Mechanistic Studies and the Proposed Mechanism

To this end, a mechanism was proposed in Scheme 3C using β-D1 as the donor. The donor initially undergoes LAu⁺-promoted cyclization to afford the activated glycosyl donor D. The proper alignment of the directing amide group facilitates the backside attack at the anomeric carbon by an acceptor alcohol via the formation of an H-bond, therefore realizing S_N2 glycosylation and delivering the stereoinverted glycoside α-3, along with the byproduct 5b′. The protodeauration of 5b′ forms the yellowish byproduct 5a. Alternatively, D could undergo minor anomeric fragmentation to form the oxocarbenium intermediate E and be attacked by 5b or 5c, which are stronger nucleophiles than alcoholic acceptors, to form the cationic imidate intermediates B or C. The α-anomers of these two intermediates are thermodynamically favored and should be predominant, as we observed in Scheme 3B. As alluded before, the likely low reactivities of B and C at the reaction temperature (i.e., −30 °C) should render them only susceptible to attack by good nucleophiles. For primary alcohol acceptors, their glycosylation via B or C might occur, albeit slowly, and lead to the formation of the undesired β-3. However, hindered secondary alcohol acceptors, which are weaker nucleophiles, cannot attack B or C to form glycosidic bonds. This consideration is consistent with the surprising observations that less nucleophilic secondary alcohol acceptors could lead to better stereoinversion than primary alcohol acceptors (e.g., 3c/3d/3e vs 3a; 3i/3j vs 3h) and reveals that the amide directing group also plays a unique yet critical role of safeguarding the stereoinversion by effectively removing the oxocarbenium intermediate E from the reaction.
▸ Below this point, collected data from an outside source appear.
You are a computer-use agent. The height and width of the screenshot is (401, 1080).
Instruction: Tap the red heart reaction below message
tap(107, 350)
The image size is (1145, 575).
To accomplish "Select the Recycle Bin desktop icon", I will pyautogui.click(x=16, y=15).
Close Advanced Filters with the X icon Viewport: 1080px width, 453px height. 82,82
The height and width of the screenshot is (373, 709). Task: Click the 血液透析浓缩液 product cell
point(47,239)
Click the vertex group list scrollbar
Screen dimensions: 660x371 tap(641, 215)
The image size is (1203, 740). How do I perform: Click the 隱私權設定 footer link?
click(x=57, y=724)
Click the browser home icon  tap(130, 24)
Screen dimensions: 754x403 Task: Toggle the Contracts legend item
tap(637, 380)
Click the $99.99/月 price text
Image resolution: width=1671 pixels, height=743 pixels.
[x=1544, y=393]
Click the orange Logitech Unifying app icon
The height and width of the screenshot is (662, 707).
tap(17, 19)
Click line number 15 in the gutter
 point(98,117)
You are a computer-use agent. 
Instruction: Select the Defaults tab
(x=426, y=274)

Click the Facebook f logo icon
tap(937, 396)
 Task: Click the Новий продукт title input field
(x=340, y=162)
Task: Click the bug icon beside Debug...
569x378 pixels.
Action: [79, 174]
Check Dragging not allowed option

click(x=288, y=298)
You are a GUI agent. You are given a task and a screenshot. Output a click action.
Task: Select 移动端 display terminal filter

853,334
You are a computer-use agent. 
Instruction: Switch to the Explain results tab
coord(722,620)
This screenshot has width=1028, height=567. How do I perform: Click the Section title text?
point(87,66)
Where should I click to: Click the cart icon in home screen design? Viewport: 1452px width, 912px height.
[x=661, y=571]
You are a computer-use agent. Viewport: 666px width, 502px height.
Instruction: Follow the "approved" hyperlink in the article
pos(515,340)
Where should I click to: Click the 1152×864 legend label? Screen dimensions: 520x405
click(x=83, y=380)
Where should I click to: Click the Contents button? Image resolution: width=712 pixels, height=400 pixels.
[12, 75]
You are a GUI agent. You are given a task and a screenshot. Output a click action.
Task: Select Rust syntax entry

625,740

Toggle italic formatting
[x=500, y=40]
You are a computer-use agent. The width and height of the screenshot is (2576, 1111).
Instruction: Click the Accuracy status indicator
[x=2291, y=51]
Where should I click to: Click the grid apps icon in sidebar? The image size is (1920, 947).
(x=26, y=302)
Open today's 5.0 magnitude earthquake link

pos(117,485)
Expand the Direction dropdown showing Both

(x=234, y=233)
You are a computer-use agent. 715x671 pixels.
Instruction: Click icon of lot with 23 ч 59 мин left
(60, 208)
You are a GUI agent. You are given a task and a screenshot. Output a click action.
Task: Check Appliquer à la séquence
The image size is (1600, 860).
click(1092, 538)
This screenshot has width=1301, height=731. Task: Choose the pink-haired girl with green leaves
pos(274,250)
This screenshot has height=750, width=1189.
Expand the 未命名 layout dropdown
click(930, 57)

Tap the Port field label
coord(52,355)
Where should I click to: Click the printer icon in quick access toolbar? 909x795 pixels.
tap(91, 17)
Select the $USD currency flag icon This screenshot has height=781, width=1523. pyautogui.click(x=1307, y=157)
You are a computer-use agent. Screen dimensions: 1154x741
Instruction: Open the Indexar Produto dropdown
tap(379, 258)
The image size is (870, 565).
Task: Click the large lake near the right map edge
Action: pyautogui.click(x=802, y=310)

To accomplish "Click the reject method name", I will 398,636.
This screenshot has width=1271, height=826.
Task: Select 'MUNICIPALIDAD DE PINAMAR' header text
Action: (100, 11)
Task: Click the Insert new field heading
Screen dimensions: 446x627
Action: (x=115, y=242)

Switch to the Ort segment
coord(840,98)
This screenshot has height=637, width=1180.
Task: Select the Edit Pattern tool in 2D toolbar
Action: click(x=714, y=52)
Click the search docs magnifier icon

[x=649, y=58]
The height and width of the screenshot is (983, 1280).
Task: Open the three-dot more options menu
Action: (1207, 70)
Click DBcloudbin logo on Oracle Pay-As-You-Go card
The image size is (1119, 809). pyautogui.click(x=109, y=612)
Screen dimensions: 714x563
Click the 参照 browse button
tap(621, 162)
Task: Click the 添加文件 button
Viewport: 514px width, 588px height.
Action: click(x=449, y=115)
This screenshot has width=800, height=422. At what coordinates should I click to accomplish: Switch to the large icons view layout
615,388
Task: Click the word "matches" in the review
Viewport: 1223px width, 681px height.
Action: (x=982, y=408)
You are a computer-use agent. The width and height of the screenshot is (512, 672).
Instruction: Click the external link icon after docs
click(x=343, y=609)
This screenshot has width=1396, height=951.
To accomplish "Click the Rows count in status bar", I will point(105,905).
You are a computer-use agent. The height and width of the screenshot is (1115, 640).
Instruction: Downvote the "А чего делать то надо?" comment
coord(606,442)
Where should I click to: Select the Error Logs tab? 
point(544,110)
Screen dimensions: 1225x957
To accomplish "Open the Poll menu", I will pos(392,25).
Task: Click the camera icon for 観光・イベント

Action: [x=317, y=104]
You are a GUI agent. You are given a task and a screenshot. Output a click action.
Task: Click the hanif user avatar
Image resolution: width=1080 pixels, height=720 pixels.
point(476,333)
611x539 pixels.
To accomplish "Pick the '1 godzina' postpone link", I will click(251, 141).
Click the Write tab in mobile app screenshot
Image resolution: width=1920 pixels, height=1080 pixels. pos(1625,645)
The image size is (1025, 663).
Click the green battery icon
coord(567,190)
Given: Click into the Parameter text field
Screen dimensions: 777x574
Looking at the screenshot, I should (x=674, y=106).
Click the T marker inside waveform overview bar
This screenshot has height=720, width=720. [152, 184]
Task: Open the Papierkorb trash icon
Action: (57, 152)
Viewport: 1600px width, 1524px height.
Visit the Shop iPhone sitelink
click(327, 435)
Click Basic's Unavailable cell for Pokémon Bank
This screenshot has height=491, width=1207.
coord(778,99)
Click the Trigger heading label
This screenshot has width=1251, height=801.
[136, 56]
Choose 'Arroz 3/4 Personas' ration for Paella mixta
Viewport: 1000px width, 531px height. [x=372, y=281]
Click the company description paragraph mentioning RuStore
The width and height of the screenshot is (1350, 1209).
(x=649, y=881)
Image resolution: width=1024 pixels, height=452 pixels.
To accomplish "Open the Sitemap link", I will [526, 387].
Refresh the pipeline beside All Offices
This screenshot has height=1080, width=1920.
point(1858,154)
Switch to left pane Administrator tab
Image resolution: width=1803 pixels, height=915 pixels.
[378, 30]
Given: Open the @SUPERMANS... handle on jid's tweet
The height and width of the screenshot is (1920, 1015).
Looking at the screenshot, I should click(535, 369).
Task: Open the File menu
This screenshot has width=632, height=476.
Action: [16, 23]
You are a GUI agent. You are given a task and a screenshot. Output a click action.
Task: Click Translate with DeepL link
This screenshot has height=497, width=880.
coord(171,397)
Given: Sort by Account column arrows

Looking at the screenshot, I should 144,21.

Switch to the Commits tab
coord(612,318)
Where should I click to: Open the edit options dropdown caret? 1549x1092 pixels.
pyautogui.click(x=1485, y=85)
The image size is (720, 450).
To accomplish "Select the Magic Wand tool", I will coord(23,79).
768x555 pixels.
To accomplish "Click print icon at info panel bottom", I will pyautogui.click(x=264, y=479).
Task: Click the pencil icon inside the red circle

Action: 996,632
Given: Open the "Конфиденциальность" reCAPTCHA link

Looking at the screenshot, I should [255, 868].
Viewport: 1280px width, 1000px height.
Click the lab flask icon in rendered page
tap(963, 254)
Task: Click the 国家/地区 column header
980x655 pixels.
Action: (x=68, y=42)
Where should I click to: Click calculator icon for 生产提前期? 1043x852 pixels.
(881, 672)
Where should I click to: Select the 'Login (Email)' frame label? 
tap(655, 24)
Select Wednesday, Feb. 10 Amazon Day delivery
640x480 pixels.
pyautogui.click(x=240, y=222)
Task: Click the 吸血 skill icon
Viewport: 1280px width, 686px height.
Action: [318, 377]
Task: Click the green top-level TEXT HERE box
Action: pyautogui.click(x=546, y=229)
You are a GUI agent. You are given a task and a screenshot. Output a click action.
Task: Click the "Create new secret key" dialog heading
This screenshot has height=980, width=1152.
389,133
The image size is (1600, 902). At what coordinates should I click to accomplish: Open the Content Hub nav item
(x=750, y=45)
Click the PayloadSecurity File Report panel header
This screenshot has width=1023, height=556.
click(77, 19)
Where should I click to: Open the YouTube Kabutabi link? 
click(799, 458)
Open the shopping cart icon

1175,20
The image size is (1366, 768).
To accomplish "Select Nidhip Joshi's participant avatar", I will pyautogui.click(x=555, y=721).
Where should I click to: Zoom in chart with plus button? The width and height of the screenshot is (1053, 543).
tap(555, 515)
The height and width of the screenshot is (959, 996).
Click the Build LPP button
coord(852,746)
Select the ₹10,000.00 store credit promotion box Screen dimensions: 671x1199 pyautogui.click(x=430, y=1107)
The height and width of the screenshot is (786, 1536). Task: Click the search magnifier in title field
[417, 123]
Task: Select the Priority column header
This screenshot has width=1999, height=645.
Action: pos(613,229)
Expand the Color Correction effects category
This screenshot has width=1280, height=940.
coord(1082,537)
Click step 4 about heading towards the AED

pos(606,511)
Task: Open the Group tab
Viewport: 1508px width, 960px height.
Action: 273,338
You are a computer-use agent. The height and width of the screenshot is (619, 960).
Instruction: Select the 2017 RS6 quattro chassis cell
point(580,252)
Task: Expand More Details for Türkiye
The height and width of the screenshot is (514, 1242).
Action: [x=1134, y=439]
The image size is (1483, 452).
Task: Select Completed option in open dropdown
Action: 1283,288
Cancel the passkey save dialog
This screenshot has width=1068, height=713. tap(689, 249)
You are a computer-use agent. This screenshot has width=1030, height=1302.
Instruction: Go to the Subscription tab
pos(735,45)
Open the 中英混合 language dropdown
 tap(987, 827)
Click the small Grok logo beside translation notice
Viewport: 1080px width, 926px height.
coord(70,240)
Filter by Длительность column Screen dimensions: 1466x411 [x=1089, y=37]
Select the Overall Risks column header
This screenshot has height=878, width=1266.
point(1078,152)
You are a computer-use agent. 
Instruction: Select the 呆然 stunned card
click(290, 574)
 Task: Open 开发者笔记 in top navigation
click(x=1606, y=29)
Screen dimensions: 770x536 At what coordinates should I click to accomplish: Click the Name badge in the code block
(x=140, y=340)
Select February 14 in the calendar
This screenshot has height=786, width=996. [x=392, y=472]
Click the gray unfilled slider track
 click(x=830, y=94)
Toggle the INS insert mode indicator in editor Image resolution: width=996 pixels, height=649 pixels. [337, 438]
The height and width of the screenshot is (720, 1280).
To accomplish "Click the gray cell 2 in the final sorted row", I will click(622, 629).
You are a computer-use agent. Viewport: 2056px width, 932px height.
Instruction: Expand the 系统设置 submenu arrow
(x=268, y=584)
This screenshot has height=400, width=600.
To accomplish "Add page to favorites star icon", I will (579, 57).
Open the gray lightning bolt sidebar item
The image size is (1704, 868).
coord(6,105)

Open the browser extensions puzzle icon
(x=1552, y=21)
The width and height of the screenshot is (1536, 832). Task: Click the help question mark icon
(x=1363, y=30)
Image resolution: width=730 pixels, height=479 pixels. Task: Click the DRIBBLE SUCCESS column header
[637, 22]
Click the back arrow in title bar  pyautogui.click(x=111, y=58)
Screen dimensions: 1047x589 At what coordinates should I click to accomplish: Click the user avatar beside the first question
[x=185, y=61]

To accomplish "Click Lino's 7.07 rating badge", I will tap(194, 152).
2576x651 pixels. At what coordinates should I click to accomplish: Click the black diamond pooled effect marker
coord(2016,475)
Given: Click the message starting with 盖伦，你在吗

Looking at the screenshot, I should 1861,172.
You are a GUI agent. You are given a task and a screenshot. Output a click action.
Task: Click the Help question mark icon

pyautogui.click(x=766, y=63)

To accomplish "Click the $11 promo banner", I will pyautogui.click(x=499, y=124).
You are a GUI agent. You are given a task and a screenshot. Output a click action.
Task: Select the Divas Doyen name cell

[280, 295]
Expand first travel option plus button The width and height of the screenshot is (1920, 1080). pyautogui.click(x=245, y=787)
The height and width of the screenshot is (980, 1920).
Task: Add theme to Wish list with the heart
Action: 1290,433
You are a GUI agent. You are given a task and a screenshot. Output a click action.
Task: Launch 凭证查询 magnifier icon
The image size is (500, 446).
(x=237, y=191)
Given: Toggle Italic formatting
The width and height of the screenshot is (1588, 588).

The accelerating effect of HNTf₂ can also be explained by regenerating the gold catalyst upon protonation of the unreactive intermediate B.

In conclusion, we have developed a catalytic S_N2 glycosylation that permits the construction of a broad range of glycosidic linkages with high to excellent levels of stereoinversion from anomerically pure/enriched glycosyl donors. Both α- and β-anomers of d-glucosides, d-galactosides, d-mannosides, l-rhamnosides, 2-deoxo-d-glucosides,and α-l-fucosides are synthesized with good to excellent stereoselectivities. This generally applicable strategy is achieved by employing an amide-functionalized 1-naphthoate as a latent glycosyl leaving group. Upon its gold activation, the amide group is optimally positioned to direct a backend attack at the anomeric position by an acceptor via H-bonding interaction. Of high significance is that the amide group also safeguards the high stereoselectivity by trapping oxocarbenium intermediates and, hence, minimizing S_N1 processes. This chemistry works particularly well with sterically demanding and, hence, challenging secondary acceptors and is applied successfully in the synthesis of a pentasaccharide with all of its glycosidic linkages being 1,2-cis.